Actions and Commitments

Call to Action # 75: Missing Children and Burial Information (71-76)

Wabasca (St. John’s) and Desmarais (Wabiscaw Lake, St. Martin’s, Wabiscaw) IRS

May 3, 2022

Bigstone Health Commission: $2,009,322 2021-2024

CIRNAC: Bigstone Health Commission is undertaking work related to research, knowledge gathering, commemoration, memorialization, and fieldwork investigation around two former Residential Schools – Wabasca (St. John’s) and Desmarais (Wabiscaw Lake, St. Martin’s, Wabiscaw).

Today, Lorraine Muskwa, Chief Executive Officer of Bigstone Health Commission, and the Honourable Marc Miller, Minister of Crown-Indigenous Relations, announced funding totalling $2,009,322 for fiscal years 2021-2024 through the Residential Schools Missing Children – Community Support Funding program to assist with this important work.

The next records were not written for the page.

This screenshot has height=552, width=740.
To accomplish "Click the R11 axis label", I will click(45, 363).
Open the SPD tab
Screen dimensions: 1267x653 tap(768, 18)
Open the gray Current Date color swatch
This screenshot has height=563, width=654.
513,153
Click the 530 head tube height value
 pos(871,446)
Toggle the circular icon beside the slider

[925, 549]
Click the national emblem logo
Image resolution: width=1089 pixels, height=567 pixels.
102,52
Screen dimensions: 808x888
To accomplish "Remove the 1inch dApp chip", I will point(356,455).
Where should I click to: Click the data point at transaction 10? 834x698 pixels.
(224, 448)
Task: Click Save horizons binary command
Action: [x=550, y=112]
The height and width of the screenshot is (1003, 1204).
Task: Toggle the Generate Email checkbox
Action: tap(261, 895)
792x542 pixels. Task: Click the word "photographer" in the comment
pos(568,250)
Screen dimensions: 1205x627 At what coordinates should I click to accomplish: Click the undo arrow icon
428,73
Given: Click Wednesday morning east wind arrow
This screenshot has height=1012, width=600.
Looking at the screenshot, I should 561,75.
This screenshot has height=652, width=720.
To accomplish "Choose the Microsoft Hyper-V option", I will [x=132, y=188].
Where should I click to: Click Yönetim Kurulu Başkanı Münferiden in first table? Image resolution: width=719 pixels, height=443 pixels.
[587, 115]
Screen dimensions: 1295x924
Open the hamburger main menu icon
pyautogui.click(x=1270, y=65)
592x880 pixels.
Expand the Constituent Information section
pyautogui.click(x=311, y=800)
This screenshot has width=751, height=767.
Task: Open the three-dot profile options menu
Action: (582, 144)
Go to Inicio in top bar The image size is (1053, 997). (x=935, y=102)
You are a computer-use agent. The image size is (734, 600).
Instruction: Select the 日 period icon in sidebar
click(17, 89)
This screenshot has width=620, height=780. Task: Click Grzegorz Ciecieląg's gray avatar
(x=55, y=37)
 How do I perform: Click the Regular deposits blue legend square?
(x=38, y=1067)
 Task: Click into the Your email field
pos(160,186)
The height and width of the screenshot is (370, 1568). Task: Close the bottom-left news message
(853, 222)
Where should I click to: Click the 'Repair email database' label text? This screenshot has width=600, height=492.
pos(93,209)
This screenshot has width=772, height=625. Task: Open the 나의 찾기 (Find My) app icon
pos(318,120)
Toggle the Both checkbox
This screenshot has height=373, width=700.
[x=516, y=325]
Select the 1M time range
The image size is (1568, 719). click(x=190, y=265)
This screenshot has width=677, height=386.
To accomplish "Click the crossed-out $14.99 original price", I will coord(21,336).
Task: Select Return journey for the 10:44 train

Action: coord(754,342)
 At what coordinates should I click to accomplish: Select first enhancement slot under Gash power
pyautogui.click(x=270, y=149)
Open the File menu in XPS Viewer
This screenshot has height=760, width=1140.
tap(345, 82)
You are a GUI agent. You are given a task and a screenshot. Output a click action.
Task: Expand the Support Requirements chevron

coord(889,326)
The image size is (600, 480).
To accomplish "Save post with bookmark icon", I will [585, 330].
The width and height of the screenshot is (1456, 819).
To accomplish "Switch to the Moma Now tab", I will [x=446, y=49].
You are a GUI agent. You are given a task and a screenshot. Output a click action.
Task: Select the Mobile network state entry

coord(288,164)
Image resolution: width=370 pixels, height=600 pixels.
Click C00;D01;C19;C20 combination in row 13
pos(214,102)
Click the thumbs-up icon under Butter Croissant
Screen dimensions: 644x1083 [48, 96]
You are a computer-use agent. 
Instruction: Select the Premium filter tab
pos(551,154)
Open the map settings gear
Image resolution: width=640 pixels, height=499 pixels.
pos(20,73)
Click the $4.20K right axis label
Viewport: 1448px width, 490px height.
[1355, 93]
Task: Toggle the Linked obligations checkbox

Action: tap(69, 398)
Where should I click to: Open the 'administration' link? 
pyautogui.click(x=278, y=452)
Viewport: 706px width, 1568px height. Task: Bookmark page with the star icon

Bigstone Health Commission has established an Elder Advisory Committee to oversee archival research, interviews, gatherings for Survivors, and ground penetrating radar at both residential school sites. Fieldwork investigation is planned to commence summer 2022. This community-led process will ensure Bigstone Cree Nation can undertake this work in their own way and at their own pace.

Addressing the harms suffered by Survivors, their families and communities is at the heart of reconciliation and is essential to renewing and building relationships with Indigenous Peoples, governments, and all Canadians.

Bigstone Cree Nation is comprised of three communities: Calling Lake, Chipewyan Lake, and Wabasca located in northern Alberta with an on-reserve population of 3,500 and 4,700 members living off-reserve.